Opel in Bochum: „Am Freitag ist hier Ende“

Die letzte Woche bei Opel in Bochum ist für die Belegschaft schwer zu ertragen. Viele arbeiteten 30 Jahre dort.

Am Verwaltungsgebäude hängen Transparente mit der Aufschrift: „Wir waren Opelaner mit Herz und Seele“.

Foto: Pia Windhövel

Bochum. Irgendwie unpassend wirkt der festlich geschmückte Christbaum im Foyer von Werk I. Nur noch in dieser Woche gehen die Opelaner an ihm vorbei zur Schicht. An Weihnachten werden fast 3000 Angestellte von Opel Bochum ohne Beschäftigung sein. Der letzte Wagen läuft am Freitag vom Band. „Dann ist hier Ende“, sagt Dirk Grützner. Der 47-Jährige ist einer von etwa 300 Opelanern, die ab 1. Januar im Ersatzteillager Neovia arbeiten — nach 31 Jahren bei Opel.

2700 Menschen landen in einer Transfergesellschaft, nur einige Dutzend wechseln ins Werk nach Rüsselsheim. „Ich ziehe den Hut vor jedem Kollegen, der hier noch am Band steht.“ Dirk Grützner, Opelaner Wie viele Kollegen hat Grützner bereits seine Ausbildung im Bochumer Werk gemacht, als Universalfräser. „Ich dachte damals, ich arbeite jetzt hier bis zur Rente“, sagt der Familienvater.

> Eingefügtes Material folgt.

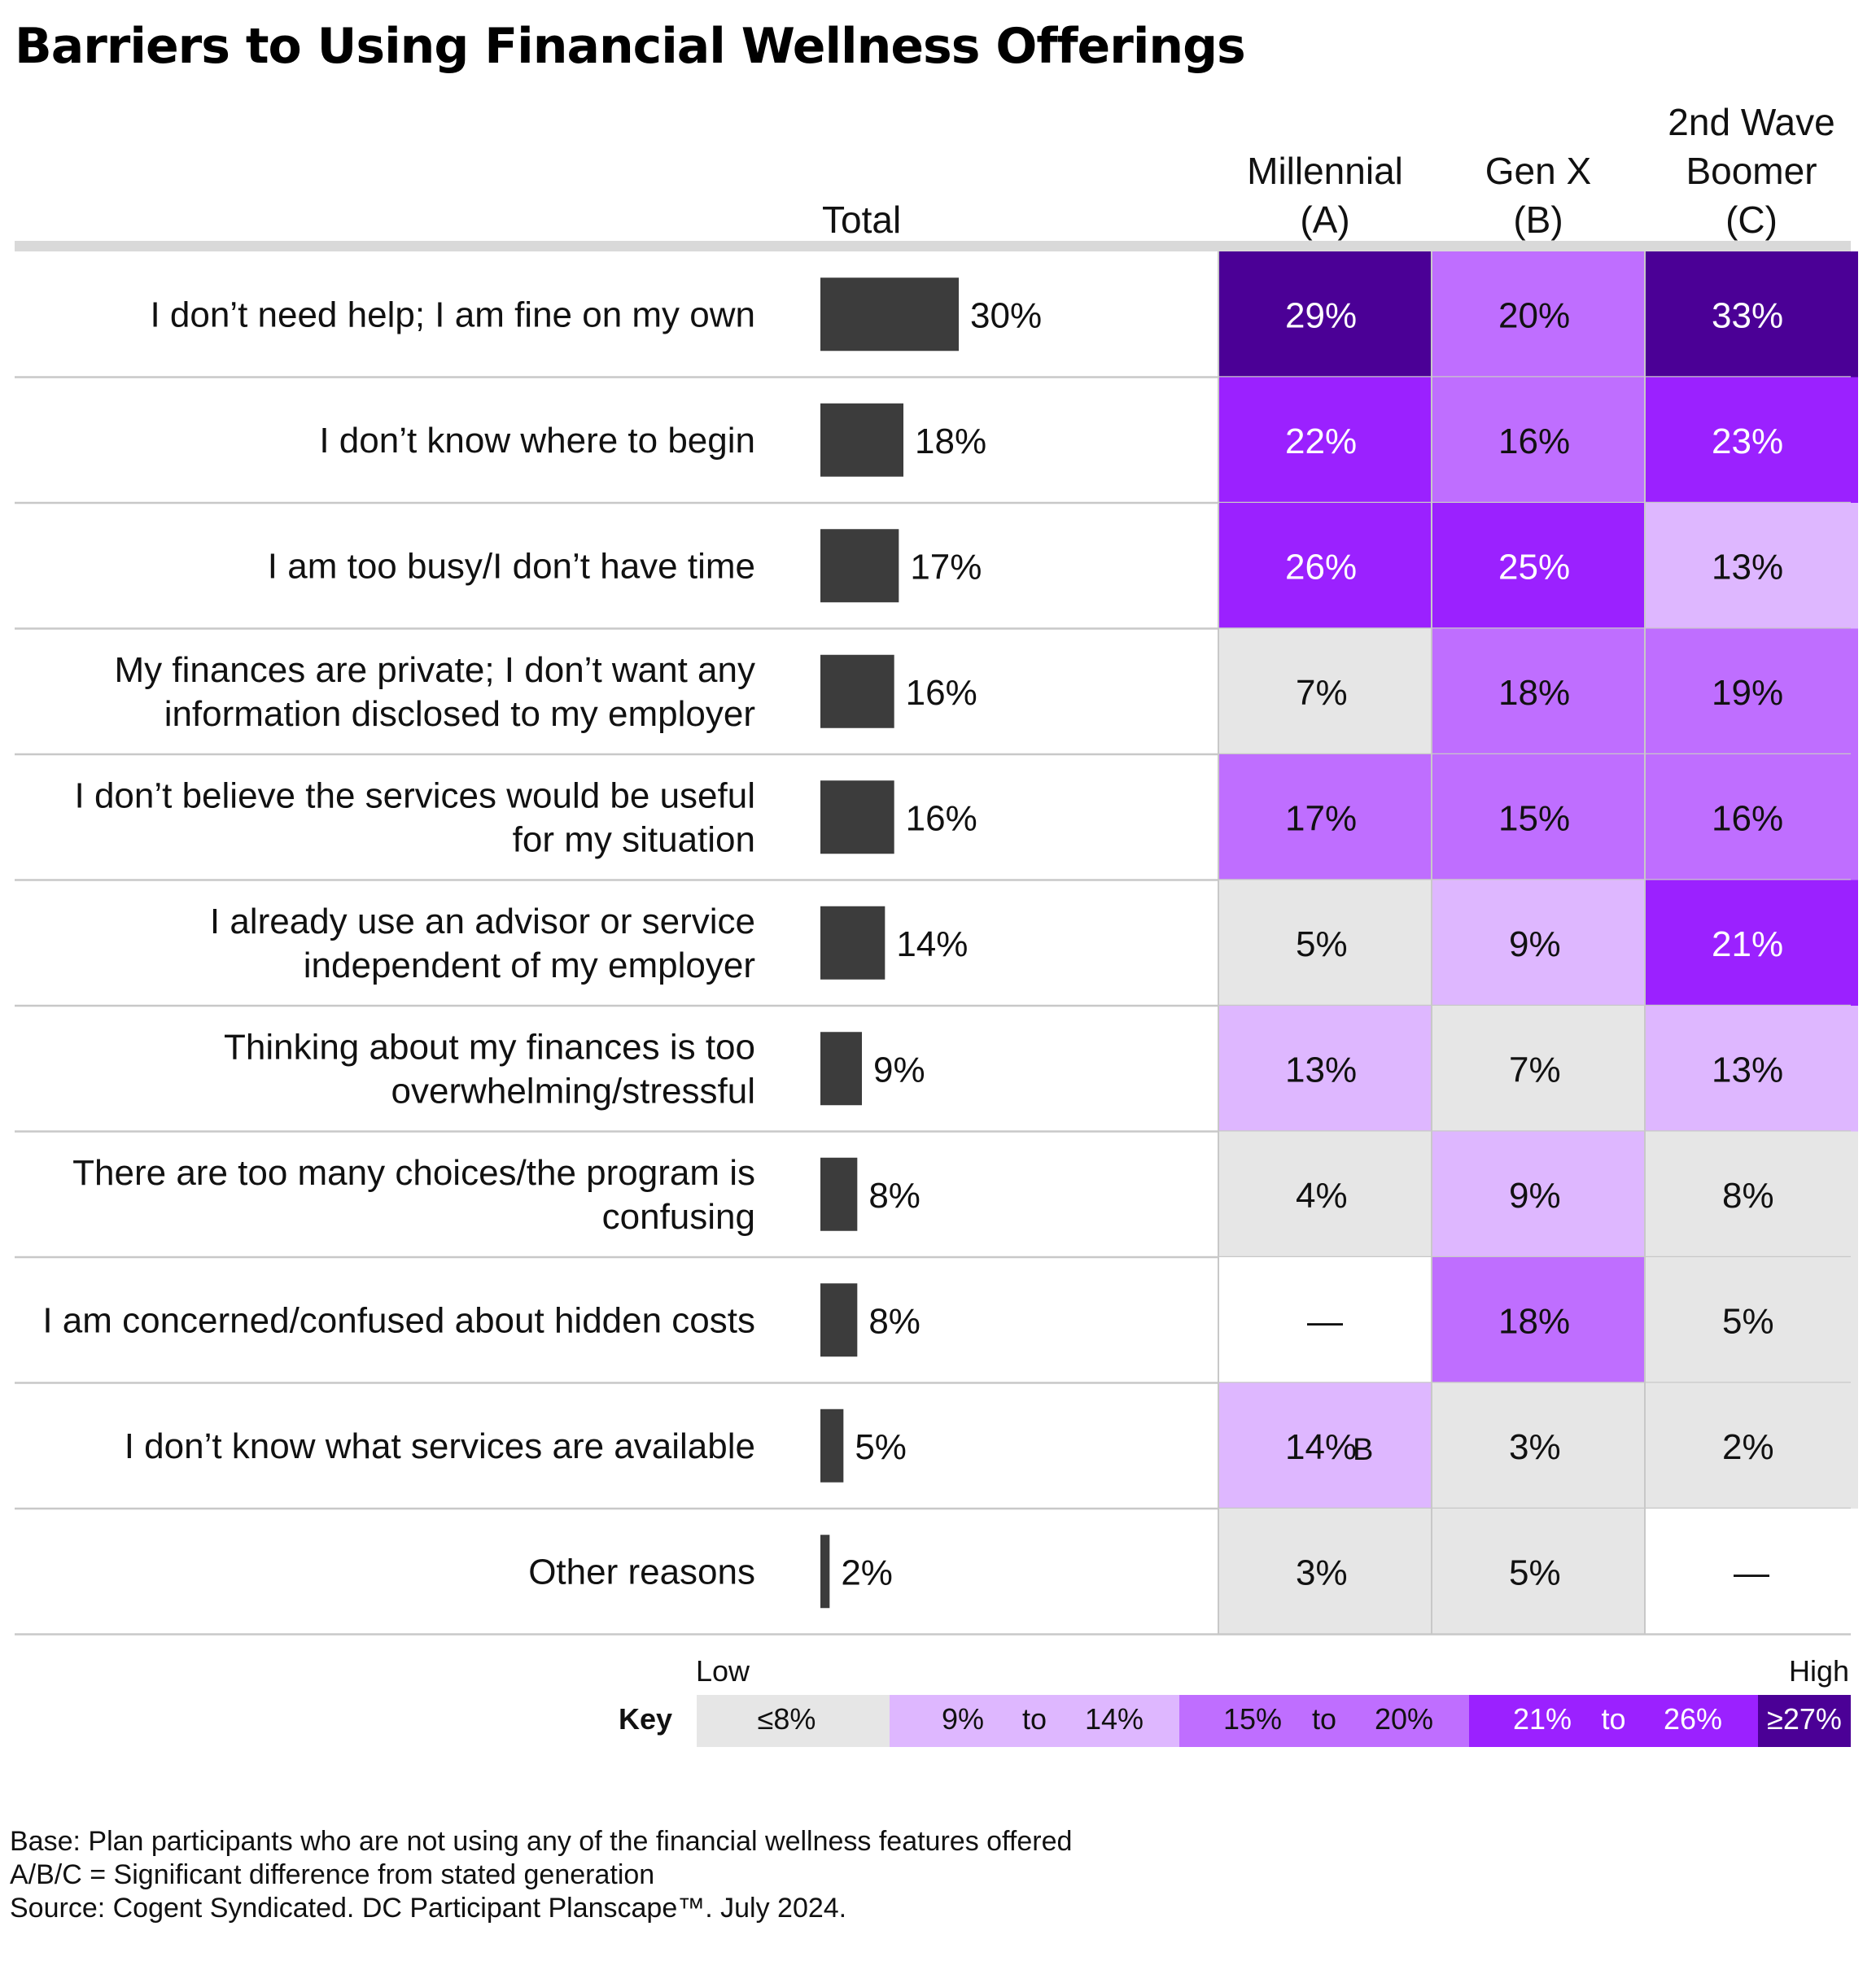 The width and height of the screenshot is (1876, 1961). What do you see at coordinates (1321, 818) in the screenshot?
I see `heat-cell-label: 17%` at bounding box center [1321, 818].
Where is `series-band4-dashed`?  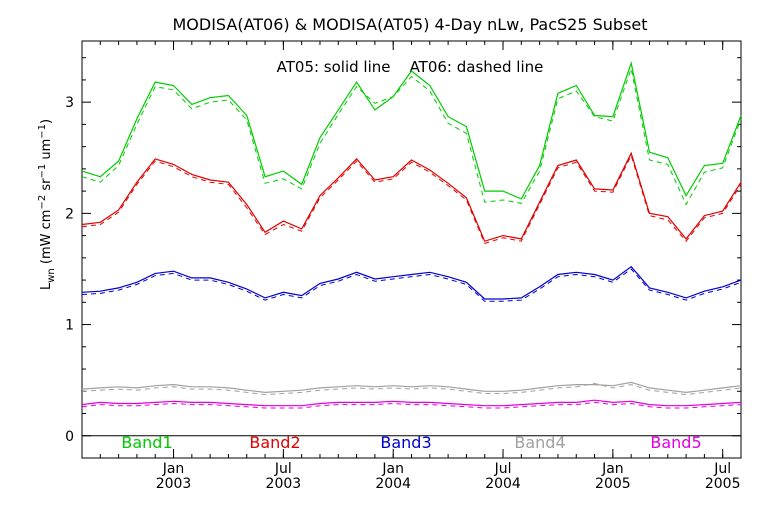
series-band4-dashed is located at coordinates (412, 389).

2009 wurde er Betriebsrat und ist es seither geblieben. Kein leichter Job in einem derart gebeutelten Unternehmen. „Wir kämpfen hier eigentlich seit 2004 um unsere Jobs“, sagt Grützner. Damals stellte Opel die Motorenproduktion in Bochum ein. Den in den 90er Jahren drastisch gesunkenen Marktanteil in Deutschland holte Opel nie mehr auf. Auf dem Weg zum Betriebsratsbüro trifft Grützner Kollegen im Aufzug. Es wird gewitzelt. Die Situation ist nur noch mit Galgenhumor zu ertragen.

Im Büro stehen Umzugskartons, Kaffee gibt es nur noch in Pappbechern. „Die Tassen und andere Sachen haben wir dem Tierheim Bochum gespendet“, sagt Betriebsratschef Rainer Einenkel. Ein Sanierungstarifvertrag sollte 2013 die Schließung der Bochumer Produktion abfedern. Doch die Mehrheit der Belegschaft in Bochum stimmte gegen den Vertrag — als einzige in Deutschland. Der Betriebsrat spricht von einer absichtlichen Spaltung der Belegschaften. Einenkel klagt gegen den Beschluss, das Bochumer Werk zum Jahresende zu schließen. „Das ist mit hoher Wahrscheinlichkeit illegal“, sagt er.

Der Kampf ist für ihn noch nicht vorbei. Für seine Mitarbeiter schon. „Ich ziehe den Hut vor jedem Kollegen, der hier noch am Band steht und Tag für Tag Autos produziert“, sagt Dirk Grützner. „Viele wollen die Marke Opel aber einfach nur aus ihrem Gedächtnis verdrängen.“ Bochumer fühlen mit ihren Opelanern mit Unweit von Werk I betreibt Anja Weixelbraun einen Kiosk. Die Bochumer fühlen mit ihren Opelanern. „Ich kenne viele, die dort arbeiten“, sagt Weixelbraun.

„Das ist wirklich furchtbar für unsere Region, wenn da jetzt so viele arbeitslos werden.“ Auch beim Bäcker nebenan löst das Thema Opelschließung sofort eine rege Diskussion aus. „Schlimm, wie die da seit Jahren um ihre Jobs bangen“, sagt eine Kundin. „Die Amis machen alles kaputt“, schimpft ein Mann. Eines könnte vom Opel-Werk jedoch dauerhaft übrigbleiben. Das markante Verwaltungsgebäude mit dem riesigen Opel-Schriftzug steht vorläufig unter Denkmalschutz.